What about some kind of binary delta diffs such as bsdiff?

cyphar · on Jan 23, 2019

Yes, and this is what LXD does. I think I mentioned it in the article, but basically the issue is that it requires one of:

1. A clever server, which asks you which version do you have so it can generate a diff for you. This has quite a few drawbacks (storage and processing costs as well as making it harder to verify that the image you end up with is what was signed by the original developers). But this will guarantee that you will always get de-duplication.

2. Or you could pre-generate diffs for a specific set of versions, which means it's a lottery whether or not users actually get transfer de-duplication. If you generate a diff for _every_ version you're now back to storage costs (and processing costs on the developer side that increase with each version of the container image you have). You could make it so that the diffs only step you forward one version rather than instantly get you the latest, but then you now have clients having to pull many binary diffs again.

This system has existed for a long time with BSD as well as distributions having delta-RPMs (or the equivalent for debs). It works _okay_ but it's far from ideal, and the other negatives of using loopback filesystems only make it less ideal.

In my view, dumb formats are best.

bruce_one · on Jan 23, 2019

Using [zsync](http://zsync.moria.org.uk/) is an alternative option from my understanding?

I could be technically inaccurate, but my understanding is that it's rsync but with the server serving a metadata file which allows the rsync-diffing to happen from the client side rather than the server side - hence no clever server required.

It also doesn't require diffing particular revisions; but only the different blocks will be fetched. It does require server the metadata file, but they're note very large afaik.

drbawb · on Jan 23, 2019

I thought much the same thing. ZFS scratches most of these itches. (Sharing common blocks, it metadata is self-verifying, it's able to serialize a minimal set of changes between two snapshots, etc.) Just ship the filesystem images as, well, filesystem images. Plus if you want to go from development to production: you can `zfs-send` your image onto your HA cluster.
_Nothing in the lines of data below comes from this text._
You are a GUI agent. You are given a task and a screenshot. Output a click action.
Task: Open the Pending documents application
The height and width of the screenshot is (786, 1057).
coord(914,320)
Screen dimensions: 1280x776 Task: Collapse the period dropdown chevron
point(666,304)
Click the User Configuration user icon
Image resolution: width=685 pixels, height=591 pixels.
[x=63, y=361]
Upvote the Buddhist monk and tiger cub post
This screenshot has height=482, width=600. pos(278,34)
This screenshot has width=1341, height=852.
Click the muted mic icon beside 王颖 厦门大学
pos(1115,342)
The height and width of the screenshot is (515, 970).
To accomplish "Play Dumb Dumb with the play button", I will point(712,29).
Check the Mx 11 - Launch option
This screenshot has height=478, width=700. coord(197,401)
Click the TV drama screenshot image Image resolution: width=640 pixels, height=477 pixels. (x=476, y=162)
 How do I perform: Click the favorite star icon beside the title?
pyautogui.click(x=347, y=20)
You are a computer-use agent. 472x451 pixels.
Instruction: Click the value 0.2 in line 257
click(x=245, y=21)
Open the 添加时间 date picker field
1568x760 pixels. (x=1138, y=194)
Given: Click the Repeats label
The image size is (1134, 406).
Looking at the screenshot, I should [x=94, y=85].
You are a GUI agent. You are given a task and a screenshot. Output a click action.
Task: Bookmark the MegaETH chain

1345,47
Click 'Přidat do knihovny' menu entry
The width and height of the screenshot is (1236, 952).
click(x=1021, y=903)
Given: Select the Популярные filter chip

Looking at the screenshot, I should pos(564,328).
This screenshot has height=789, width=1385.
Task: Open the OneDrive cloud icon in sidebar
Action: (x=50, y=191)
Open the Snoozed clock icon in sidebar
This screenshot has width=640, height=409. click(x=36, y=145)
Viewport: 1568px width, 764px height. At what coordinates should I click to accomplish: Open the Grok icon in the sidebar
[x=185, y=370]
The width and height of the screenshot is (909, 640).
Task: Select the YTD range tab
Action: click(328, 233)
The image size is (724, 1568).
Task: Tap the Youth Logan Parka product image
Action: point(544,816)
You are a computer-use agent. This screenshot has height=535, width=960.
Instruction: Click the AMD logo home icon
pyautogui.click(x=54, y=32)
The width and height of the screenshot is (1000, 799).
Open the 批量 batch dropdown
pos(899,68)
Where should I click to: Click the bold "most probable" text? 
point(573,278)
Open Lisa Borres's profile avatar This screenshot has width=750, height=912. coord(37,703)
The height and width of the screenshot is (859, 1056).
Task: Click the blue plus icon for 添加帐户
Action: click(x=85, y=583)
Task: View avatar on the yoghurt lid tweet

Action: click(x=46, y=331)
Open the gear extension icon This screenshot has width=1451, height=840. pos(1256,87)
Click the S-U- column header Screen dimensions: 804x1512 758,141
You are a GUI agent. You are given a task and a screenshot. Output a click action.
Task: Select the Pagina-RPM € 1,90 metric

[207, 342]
ZFS makes for a durable & reliable storage subsystem that's been production-grade for many years.

This is essentially what Illumos/SmartOS does, and it seems to work out well for them.

cyphar · on Jan 23, 2019

The problem is when you have systems that don't have ZFS, or cases where you want to operate on an image without mounting it.

Also (from memory) ZFS de-duplication is not transmitted over zfs-send which means that you don't really get ZFS's de-dup when transferring (you do get it for snapshots -- but then we're back to layer de-duplication which is busted when it comes to containers).

Don't get me wrong, I'm a huge fan of ZFS but it really doesn't solve all the problems I went through.

waz0wski · on Jan 25, 2019

ZFS supports both compression and de-duplication on send streams, the behavior on the receiving side depends on the configuration of the pool+dataset where the data is being received.

There used to be some differences in features/behavior depending on the ZFS version in use (Solaris vs FreeBSD vs ZFSoL/OpenZFS) but I believe as of 2018 all ZFS implementations have these features for send streams

AceJohnny2 · on Jan 23, 2019

I thought Apple's approach with DMGs weird, but that's basically what they've been doing for forever.

ben509 · on Jan 22, 2019

It needs to archive individual files to be able to reconstruct the layers. They also don't want to build squashfs into the interface specification.